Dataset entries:
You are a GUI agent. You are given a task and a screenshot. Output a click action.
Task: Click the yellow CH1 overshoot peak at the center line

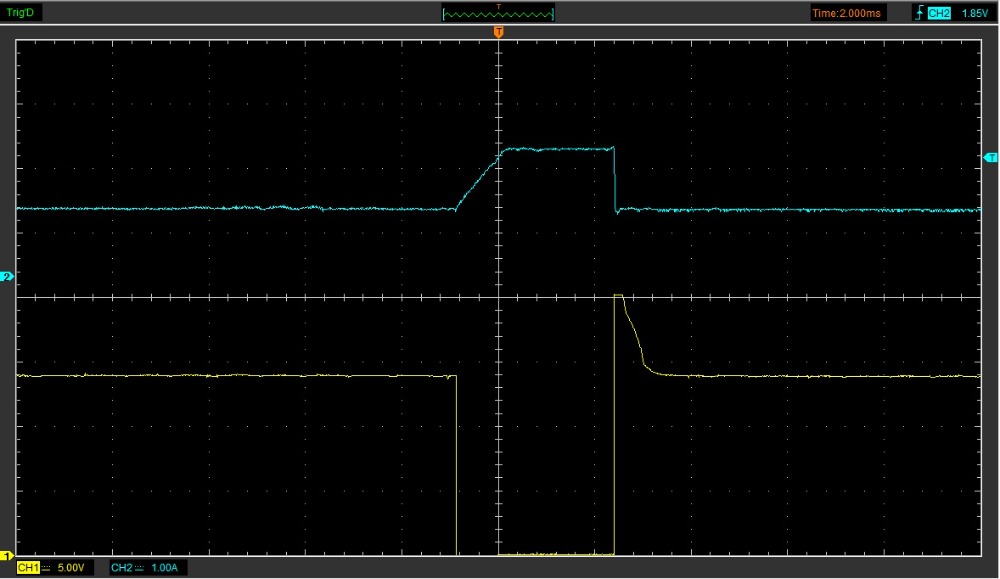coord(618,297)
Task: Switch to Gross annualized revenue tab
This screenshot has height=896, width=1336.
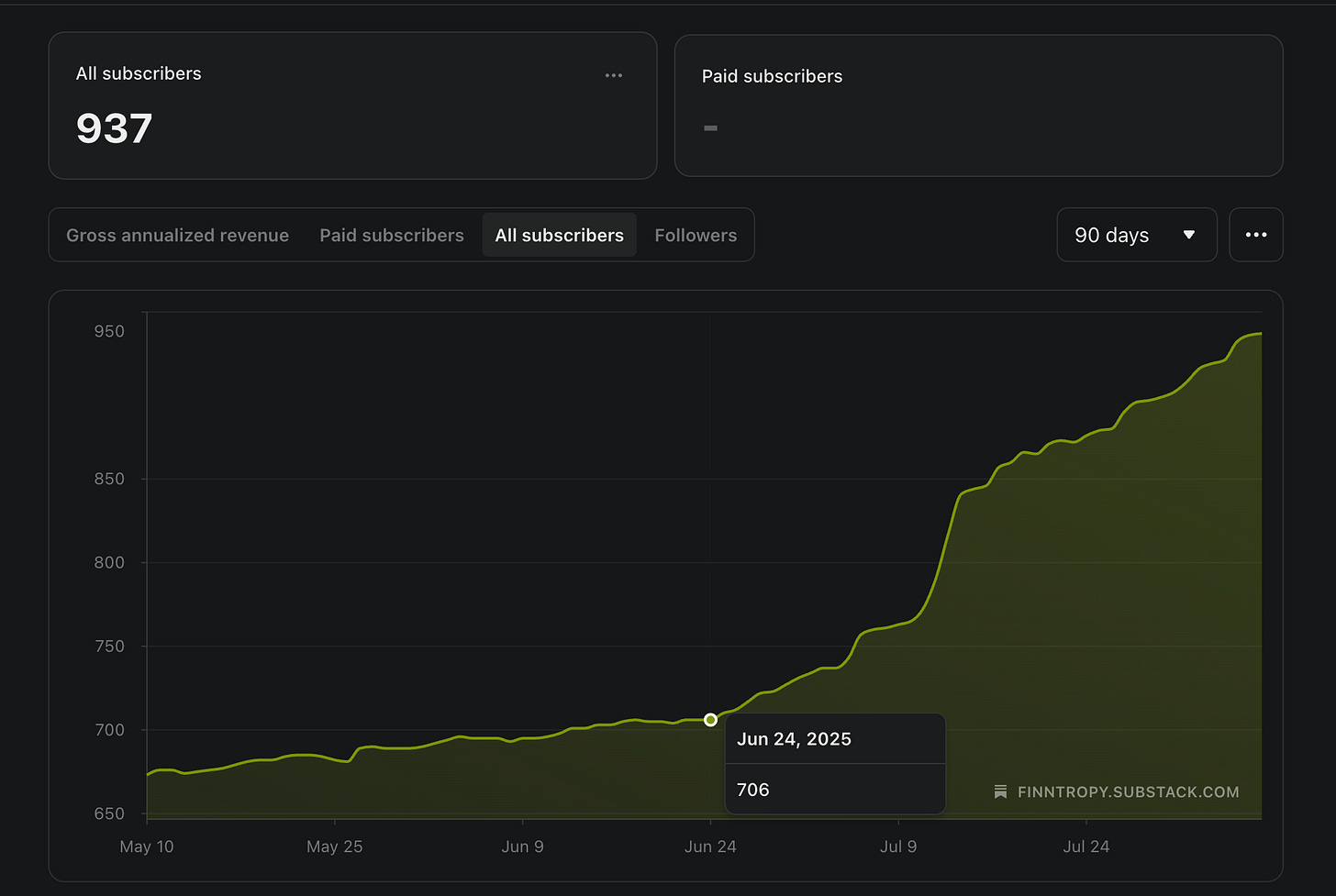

» **TASK TO COMPLETE**:
Please give only the number of lines above that contain the word "screenshot".

» **TASK RESULT**:
2